This past Monday I had a small surgery to remove a hemorrhagic nodule from my right vocal cord. As medical procedures go, this one’s not particularly challenging, except perhaps for the follow up, which requires three weeks of absolutely no speaking.
There are quiet people for whom this probably represents little or no significant challenge. For me on the other hand, someone who makes his way in the world with words, and in particular, spoken words, the experience of keeping my mouth shut for such a protracted period is a big change.
I figured it’d be a sort of learning experience, some kind of Zen meditation, a monk-like silence that would teach me things, show me new ways of looking at the world, and I wasn’t wrong. The trouble is that the things I’m learning are so subtle as to be very difficult, if not impossible to explain.
Let me try it this way. What I’m beginning to see are all these little spaces forming. Spaces that had been filled not only with my words, but with my visceral need to provide words; as if the silences were in themselves wrong, and somehow needed the corrective measure of even more things to say to stave off the silences. What I’m finding is my utter waste of words, the energy of producing sounds that have little reason for existing. Because I’m not speaking my entire rhythm has begun to change, the entire tempo at which I approach life. I dare say it has been way too fast.

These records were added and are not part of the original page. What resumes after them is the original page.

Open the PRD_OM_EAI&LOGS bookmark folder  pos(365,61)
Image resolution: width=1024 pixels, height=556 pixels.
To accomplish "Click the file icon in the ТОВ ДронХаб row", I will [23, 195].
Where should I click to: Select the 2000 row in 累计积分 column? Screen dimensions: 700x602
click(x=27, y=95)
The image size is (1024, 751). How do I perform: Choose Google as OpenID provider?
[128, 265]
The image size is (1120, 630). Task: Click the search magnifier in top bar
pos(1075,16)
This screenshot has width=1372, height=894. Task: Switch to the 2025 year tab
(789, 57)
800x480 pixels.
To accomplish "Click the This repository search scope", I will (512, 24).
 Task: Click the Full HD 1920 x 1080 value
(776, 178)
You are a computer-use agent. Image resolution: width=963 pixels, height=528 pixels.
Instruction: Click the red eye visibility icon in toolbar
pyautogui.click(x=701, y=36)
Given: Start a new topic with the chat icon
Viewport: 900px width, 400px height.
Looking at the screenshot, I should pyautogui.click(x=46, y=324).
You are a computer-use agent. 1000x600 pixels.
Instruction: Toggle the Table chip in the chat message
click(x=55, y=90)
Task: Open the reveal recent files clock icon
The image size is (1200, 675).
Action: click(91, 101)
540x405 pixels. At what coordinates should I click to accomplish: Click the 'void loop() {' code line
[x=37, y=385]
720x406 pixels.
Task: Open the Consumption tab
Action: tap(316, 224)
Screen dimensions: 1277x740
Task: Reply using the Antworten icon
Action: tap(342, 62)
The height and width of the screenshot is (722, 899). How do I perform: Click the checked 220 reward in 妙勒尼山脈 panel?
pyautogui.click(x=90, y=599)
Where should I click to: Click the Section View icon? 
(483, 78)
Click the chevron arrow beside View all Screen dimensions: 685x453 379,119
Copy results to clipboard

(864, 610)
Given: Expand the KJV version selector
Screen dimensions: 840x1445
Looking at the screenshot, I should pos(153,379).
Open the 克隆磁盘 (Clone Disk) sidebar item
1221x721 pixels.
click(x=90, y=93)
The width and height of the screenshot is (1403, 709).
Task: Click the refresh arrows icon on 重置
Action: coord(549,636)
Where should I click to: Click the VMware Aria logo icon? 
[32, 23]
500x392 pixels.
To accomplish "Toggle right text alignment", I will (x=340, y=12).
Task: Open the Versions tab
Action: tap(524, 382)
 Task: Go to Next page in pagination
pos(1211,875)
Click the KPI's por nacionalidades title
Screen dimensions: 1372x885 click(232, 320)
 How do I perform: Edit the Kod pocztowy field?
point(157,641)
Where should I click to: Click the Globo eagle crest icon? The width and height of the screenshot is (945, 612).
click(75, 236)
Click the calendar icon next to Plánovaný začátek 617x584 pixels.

As I walked down to the ocean this morning I saw the smallest things. Or at least the things I might have once considered small, like say, the color of the sky, or the shape of my neighbor’s gardener’s hat, or the conversations in Spanish that a woman and her daughter were having on their way to the bus stop. I saw the bright red jackets of the two Japanese kids that live a few blocks down from me were wearing. I’d seen them before, maybe once or twice. I saw the older one today, the older brother. He had on these funny dark eyeglasses and when he extended his hand to his younger brother as they crossed the street, I saw incredible tenderness. I saw an older man and his wife. He was carrying a canvas sack of groceries and she was speaking to him about some woman. “Two-faced,” she said. “You can’t trust her from moment to moment.” I saw the man nod his head as if to say, ‘Ya… you can’t trust that woman.’
Those were the things going on around me. What I noticed next was the muddled conversation going on in my head. It’s that conversation – if you can call it one – that is the most unseen. It’s a tangle of words and thoughts that buzzes relentlessly in our minds. As I neared home, I stopped for a moment and actually tried to listen to what goes on in my own head. It makes for a somewhat frightening experience. The disarray and the disorganization made me aware of how much house cleaning there is to be done in there.
What I really started to think about at the end of my walk took on the form of a question: What will I say once I can speak again? What words will I eliminate? What words will I add? Even if adding them might be difficult, and might require me to stand up for something or someone I haven’t yet dared to.
I’ve got a ways to go on my silent journey. One thing’s for sure. I will not be the same person I was when I started.